Work order → Down to the last line, print the data that follows exactly, without its pictures.

Records →
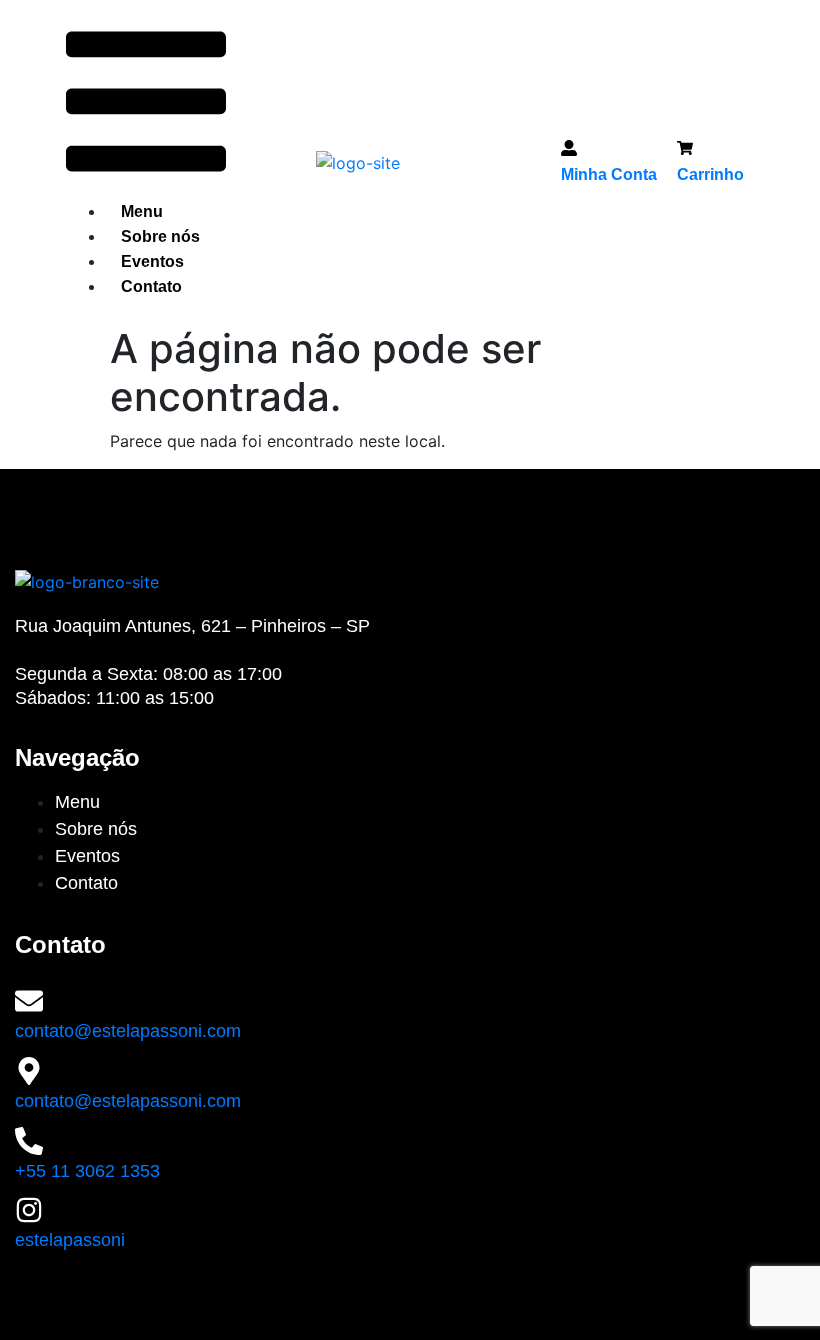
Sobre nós (160, 236)
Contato (151, 286)
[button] (146, 104)
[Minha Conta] (569, 151)
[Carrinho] (685, 151)
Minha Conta (609, 174)
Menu (142, 211)
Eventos (152, 261)
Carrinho (710, 174)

Reply →
Sobre nós (160, 236)
Contato (151, 286)
[button] (146, 104)
[Minha Conta] (569, 151)
[Carrinho] (685, 151)
Minha Conta (609, 174)
Menu (142, 211)
Eventos (152, 261)
Carrinho (710, 174)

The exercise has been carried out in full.